Ukrainian state energy firm Naftogaz expects help from the government to cover its projected 2009 losses of 9.5 billion hryvnias ($1.2 billion), a weekly paper reported, citing the company`s draft financial plan.
Naftogaz` debts and the prices it pays for Russian gas imports were at the heart of a three-week standoff at the start of the year between Moscow and Kiev, which led to a gas cut-off affecting millions in Europe.
The paper said Naftogaz plans to receive 92.5 billion hryvnias in revenues and spend 102 billion hryvnias.
Naftogaz then hopes to receive 10.4 billion hryvnias ($1.35 billion) from the government to compensate for the difference in the price it pays for Russian gas and what it receives from utilities, the paper added.

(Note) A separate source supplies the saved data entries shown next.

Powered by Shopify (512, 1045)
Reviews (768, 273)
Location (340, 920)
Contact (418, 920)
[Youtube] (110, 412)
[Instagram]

Naftogaz declined to comment.
The government has to approve the draft.
It had kept household gas prices stable for years, even though Russia raised prices steeply since 2005. Last year household prices rose but most are still lower than the $360 per 1,000 cubic metres Naftogaz pays in the first quarter.
Naftogaz paid $179.5 per 1,000 cubic metres last year. This year`s deal gives the company a 20 percent discount on a European market price and the company has said it expected that price to fall steeply throughout the year.
The paper said it aims to sell 10 billion cubic metres of gas to energy companies, 17.3 bcm to households and 10.8 bcm to industries although a further 5 bcm will be sold to industry by Gazpromsbyt, a Gazprom unit.
The volumes of the so-called `technical gas`, which is needed in the pipeline system to transit Russian gas to Europe, amounts to 5.12 bcm.
Naftogaz has a $500 million Eurobond maturing in September.